Problem: Exactly transcribe the line that holds "Image resolution: width=808" and every remaining line of the records, up to and including the final one, with nothing else.

[Saved data entries]

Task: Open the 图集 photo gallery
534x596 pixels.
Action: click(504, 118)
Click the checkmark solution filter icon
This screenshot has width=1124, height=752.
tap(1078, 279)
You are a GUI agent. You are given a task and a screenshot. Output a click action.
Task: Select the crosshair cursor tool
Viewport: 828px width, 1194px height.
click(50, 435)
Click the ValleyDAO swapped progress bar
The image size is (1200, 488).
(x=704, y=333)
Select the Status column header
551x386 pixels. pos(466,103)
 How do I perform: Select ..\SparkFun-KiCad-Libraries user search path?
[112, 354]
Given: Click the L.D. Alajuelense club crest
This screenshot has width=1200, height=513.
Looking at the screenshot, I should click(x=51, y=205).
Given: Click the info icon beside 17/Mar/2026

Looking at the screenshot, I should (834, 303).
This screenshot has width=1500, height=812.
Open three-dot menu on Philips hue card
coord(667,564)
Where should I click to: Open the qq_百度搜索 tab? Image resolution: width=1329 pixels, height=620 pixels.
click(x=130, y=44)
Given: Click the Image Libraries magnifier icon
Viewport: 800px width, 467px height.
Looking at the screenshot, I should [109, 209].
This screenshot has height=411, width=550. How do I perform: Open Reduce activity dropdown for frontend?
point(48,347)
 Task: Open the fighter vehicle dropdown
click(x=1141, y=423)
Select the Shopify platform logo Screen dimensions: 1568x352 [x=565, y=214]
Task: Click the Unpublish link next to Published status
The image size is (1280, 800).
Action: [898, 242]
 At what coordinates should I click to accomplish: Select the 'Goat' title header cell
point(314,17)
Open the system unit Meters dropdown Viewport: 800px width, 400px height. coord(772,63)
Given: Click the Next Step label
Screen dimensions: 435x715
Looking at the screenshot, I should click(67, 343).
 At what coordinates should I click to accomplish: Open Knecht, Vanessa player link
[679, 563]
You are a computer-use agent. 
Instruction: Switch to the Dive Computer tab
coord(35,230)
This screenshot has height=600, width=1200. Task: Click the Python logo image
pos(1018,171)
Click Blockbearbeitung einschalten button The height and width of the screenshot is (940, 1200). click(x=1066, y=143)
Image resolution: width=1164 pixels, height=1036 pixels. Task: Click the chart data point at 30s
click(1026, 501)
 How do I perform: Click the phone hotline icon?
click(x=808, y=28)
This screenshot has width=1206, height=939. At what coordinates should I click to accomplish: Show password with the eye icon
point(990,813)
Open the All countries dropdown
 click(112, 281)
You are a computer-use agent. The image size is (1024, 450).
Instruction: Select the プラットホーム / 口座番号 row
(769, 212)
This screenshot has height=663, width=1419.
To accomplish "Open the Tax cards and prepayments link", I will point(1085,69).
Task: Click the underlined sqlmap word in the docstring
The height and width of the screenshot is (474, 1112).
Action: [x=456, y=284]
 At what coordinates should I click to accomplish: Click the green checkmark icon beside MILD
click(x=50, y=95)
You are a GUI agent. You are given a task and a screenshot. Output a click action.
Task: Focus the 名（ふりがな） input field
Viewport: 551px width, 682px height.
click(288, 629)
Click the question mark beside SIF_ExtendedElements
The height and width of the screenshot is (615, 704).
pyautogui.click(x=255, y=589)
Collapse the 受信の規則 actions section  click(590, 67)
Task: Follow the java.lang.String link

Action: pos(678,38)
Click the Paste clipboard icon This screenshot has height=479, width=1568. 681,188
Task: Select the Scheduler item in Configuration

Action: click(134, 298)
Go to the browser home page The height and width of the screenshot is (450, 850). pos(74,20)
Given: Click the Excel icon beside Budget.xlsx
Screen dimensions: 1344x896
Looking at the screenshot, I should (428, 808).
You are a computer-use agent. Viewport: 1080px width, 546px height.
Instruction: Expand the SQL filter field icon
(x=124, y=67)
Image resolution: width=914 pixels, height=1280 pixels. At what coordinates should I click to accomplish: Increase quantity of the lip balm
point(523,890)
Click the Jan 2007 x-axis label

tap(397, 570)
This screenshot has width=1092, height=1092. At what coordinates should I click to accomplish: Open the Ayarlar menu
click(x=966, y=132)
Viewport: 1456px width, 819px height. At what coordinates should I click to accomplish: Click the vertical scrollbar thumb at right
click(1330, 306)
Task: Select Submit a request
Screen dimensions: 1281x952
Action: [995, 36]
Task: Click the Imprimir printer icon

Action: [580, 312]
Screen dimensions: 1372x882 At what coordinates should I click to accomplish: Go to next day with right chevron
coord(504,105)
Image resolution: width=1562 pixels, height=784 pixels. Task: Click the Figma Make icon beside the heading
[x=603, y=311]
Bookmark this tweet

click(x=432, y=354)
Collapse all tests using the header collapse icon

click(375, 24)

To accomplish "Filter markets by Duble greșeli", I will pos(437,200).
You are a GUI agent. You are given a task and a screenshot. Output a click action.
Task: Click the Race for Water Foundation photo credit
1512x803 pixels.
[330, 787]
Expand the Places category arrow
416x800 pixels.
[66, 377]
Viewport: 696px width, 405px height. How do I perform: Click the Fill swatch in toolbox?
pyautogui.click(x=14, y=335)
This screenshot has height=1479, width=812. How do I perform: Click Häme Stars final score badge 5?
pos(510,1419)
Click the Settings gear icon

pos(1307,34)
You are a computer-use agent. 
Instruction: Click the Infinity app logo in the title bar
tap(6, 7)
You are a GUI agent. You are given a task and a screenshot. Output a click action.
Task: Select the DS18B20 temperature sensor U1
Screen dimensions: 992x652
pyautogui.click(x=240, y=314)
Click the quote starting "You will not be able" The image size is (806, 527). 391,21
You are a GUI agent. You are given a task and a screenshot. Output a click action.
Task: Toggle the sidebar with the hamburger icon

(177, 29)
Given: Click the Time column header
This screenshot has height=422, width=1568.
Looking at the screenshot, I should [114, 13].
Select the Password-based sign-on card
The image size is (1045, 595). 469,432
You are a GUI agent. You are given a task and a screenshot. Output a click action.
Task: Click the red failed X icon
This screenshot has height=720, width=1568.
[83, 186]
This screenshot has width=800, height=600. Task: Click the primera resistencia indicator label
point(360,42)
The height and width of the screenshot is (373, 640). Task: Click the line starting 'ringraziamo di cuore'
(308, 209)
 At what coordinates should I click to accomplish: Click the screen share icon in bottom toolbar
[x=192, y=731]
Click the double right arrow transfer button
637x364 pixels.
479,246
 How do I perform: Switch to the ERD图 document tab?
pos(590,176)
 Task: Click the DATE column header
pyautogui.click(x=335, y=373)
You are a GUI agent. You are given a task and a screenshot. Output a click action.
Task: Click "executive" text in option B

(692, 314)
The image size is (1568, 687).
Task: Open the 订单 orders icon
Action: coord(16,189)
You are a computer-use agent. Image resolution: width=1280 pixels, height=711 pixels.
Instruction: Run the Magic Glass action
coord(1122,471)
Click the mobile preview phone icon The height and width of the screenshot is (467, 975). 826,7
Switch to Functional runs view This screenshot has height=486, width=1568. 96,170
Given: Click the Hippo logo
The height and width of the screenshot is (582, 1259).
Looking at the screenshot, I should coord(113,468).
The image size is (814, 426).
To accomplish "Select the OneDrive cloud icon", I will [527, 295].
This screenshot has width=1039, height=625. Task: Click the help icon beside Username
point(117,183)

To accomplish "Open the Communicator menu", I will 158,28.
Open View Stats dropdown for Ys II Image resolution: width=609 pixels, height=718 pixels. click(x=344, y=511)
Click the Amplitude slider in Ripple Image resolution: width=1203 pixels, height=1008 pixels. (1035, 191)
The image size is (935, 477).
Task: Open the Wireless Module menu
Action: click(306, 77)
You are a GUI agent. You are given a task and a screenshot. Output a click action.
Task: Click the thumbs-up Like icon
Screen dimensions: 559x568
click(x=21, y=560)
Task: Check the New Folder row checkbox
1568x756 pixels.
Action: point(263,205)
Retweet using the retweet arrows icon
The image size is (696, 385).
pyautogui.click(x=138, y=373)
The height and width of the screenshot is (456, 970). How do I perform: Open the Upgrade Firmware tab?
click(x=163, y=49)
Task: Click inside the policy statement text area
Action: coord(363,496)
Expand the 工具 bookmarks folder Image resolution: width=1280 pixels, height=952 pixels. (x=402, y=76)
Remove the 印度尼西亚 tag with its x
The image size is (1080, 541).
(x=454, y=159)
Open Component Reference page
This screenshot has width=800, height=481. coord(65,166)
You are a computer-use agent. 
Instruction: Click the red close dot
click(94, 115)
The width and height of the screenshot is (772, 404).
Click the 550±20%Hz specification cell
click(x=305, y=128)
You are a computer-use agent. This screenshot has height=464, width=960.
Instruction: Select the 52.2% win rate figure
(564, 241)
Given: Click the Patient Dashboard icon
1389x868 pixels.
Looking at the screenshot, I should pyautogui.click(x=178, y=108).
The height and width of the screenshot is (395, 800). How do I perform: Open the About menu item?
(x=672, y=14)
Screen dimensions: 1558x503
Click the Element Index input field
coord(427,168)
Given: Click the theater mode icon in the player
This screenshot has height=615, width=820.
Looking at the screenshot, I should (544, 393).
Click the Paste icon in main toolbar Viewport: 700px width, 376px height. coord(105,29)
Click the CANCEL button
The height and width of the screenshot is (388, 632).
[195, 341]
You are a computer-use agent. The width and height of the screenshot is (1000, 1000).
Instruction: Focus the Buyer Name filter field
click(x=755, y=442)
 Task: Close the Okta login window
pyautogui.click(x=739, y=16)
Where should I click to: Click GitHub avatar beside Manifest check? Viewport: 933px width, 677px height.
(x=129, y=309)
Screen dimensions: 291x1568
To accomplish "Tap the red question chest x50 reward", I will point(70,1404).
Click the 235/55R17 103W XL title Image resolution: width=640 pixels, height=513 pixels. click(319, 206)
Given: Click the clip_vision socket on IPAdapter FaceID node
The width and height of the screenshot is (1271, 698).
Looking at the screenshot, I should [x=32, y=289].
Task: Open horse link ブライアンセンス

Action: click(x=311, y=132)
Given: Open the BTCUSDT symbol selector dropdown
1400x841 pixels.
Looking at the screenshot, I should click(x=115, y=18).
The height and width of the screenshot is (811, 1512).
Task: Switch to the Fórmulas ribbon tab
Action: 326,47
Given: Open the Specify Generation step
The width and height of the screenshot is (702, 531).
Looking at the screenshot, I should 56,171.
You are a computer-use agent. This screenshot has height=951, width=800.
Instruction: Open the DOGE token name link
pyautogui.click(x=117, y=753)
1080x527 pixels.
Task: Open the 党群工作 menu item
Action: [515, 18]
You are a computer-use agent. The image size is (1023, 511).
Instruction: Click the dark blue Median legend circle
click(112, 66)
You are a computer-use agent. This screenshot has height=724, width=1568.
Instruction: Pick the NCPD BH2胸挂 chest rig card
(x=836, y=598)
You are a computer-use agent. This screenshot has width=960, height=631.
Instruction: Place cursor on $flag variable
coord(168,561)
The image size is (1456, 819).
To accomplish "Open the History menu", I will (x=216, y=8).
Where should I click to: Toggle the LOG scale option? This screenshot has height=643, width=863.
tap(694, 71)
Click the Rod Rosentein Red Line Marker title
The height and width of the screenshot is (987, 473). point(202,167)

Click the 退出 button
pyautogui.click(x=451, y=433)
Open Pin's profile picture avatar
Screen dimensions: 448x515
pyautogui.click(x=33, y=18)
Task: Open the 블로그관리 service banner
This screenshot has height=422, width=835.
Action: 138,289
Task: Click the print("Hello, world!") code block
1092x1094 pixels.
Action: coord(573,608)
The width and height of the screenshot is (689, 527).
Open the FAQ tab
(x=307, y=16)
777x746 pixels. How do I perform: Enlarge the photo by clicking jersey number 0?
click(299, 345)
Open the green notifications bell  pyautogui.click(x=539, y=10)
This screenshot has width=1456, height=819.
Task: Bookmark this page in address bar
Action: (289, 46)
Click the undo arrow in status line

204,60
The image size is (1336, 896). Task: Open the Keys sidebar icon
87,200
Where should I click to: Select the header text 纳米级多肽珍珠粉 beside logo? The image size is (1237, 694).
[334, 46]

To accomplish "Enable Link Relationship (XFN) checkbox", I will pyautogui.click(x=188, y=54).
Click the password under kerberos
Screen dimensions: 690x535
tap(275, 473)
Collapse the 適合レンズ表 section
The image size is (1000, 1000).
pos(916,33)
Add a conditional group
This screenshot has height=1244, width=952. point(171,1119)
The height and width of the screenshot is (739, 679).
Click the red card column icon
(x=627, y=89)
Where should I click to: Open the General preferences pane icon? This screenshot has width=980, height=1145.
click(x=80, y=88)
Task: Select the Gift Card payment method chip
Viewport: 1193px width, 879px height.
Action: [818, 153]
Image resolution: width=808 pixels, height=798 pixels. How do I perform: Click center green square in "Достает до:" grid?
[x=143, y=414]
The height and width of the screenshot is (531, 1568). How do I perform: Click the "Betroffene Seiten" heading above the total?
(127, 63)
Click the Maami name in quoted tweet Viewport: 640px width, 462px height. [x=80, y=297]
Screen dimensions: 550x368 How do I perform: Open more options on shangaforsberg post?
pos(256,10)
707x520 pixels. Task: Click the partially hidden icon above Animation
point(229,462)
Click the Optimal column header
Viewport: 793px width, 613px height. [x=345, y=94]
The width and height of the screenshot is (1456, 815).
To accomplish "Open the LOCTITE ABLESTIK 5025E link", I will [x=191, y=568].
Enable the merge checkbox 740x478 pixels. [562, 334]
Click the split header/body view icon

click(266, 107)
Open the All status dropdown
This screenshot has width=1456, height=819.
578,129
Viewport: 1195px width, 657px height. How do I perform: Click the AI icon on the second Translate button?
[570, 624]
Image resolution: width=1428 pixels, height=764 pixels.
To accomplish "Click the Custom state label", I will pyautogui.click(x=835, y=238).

Exercise output:
Image resolution: width=808 pixels, height=798 pixels. How do I perform: Click center green square in "Достает до:" grid?
[x=143, y=414]
The height and width of the screenshot is (531, 1568). How do I perform: Click the "Betroffene Seiten" heading above the total?
(127, 63)
Click the Maami name in quoted tweet Viewport: 640px width, 462px height. [x=80, y=297]
Screen dimensions: 550x368 How do I perform: Open more options on shangaforsberg post?
pos(256,10)
707x520 pixels. Task: Click the partially hidden icon above Animation
point(229,462)
Click the Optimal column header
Viewport: 793px width, 613px height. [x=345, y=94]
The width and height of the screenshot is (1456, 815).
To accomplish "Open the LOCTITE ABLESTIK 5025E link", I will [x=191, y=568].
Enable the merge checkbox 740x478 pixels. [562, 334]
Click the split header/body view icon

click(266, 107)
Open the All status dropdown
This screenshot has width=1456, height=819.
578,129
Viewport: 1195px width, 657px height. How do I perform: Click the AI icon on the second Translate button?
[570, 624]
Image resolution: width=1428 pixels, height=764 pixels.
To accomplish "Click the Custom state label", I will pyautogui.click(x=835, y=238).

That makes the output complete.